Saved entries:

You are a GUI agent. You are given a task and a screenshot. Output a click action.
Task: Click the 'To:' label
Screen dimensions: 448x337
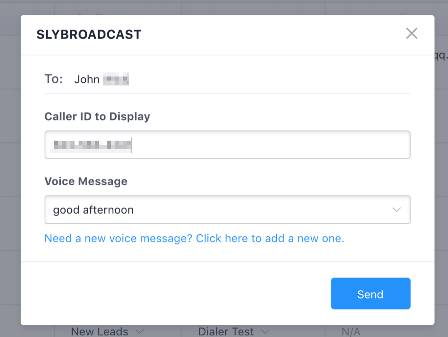[x=53, y=79]
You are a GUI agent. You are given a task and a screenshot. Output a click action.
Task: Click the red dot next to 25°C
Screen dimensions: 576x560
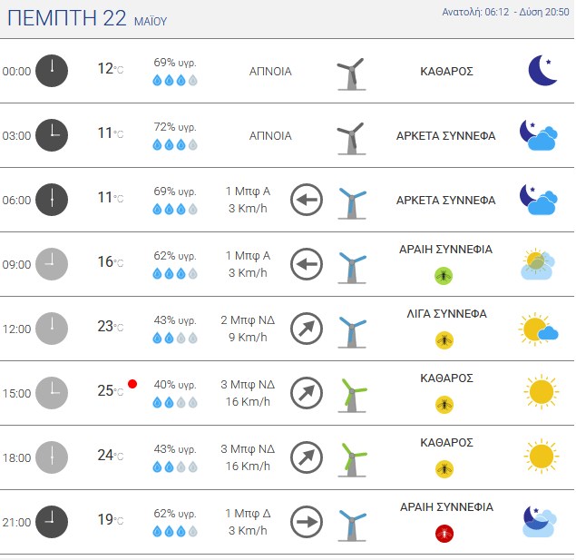coord(132,384)
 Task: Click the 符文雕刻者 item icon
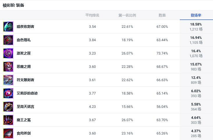8,80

Exercise: From the line containing "Screen dimensions: 576x560" to the final line of the entries, both included, transcribe every line exactly, omit the pictures, and add nothing more.

Finished exercise:
Screen dimensions: 576x560
coord(132,384)
 Task: Click the 符文雕刻者 item icon
8,80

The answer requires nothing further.